Donnerstag, 9. April 2015

L24 - Luftschiff





Luftschiff. Tolle Illustration, tolles Thema. Ich wäre um ein Haar mal mit so einem Ding geflogen. Ich hatte mit acht oder neun Jahren an einem Preisausschreiben teilgenommen. Der Hauptgewinner wurde auf einem Bierfest gezogen. Und das war ich. Ich durfte mit dem Wicküler-Luftschiff fliegen. Und dann? Ich habe Schiß bekommen und stattdessen lieber den Trostpreis genommen, ein Gesellschaftsspiel. Die anderen Zuschauer haben mich ausgelacht. Ich Trottel. Ich wäre der einzige aus meiner Klasse gewesen, der jemals Zeppelin gefahren wäre. Ach, Klasse. Der einzige von der Schule! Aus dem Stadtbezirk!



Besonders verdient gemacht um den Luftschiffbau hat sich die Firma Zeppelin, so daß der Firmenname zum Synonym für Luftschiffe geworden ist. Es wurden LZ 1 bis LZ 131 gebaut bis zum Anfang des Zweiten Weltkriegs. Die Füllung von Luftschiffen nennt man Traggas. Zuerst hat man Wasserstoff genommen. Das ist schön leicht und einfach herzustellen, hat aber einen klitzekleinen Nachteil: es ist leicht entzündlich. Das mußten auch die Passagiere der LZ 129 Hindenburg am 6. Mai 1937 feststellen. Es war die Mutter aller Luftschiffunglücke. Erst letztes Jahr ist mit 92 Jahren der letzte Überlebende gestorben, der ehemalige Kabinenjunge Werner Franz. Er war aus dem Fenster gesprungen und blieb zwar unverletzt, aber laut Wikipedia ein Leben lang traumatisiert.

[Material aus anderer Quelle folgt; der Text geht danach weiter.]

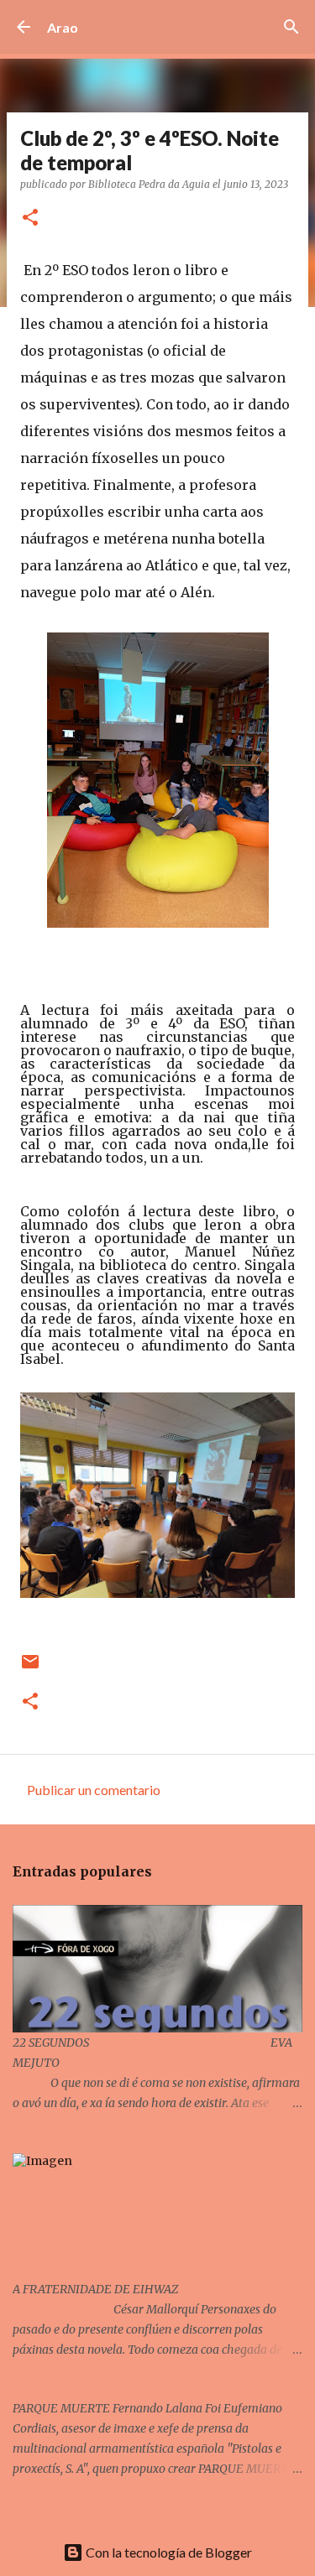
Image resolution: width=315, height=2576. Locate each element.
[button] (30, 218)
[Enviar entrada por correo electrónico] (30, 1668)
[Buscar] (291, 27)
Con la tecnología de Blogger (167, 2552)
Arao (62, 27)
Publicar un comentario (93, 1790)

Ein Leben lang traumatisiert. Ja, da sieht man es ja. Es war wahrscheinlich klug und umsichtig von mir, damals nicht den Luftschiff-Flug mitzumachen, habe ich mir oft eingeredet. Brennendes Traggas etc. . Das Trost-Brettspiel war übrigens ziemlich doof. Man mußte mit kleinen Eisengußzeppelinen durch Nordrhein-Westfalen fliegen und dabei Plastikscheiben einsammeln.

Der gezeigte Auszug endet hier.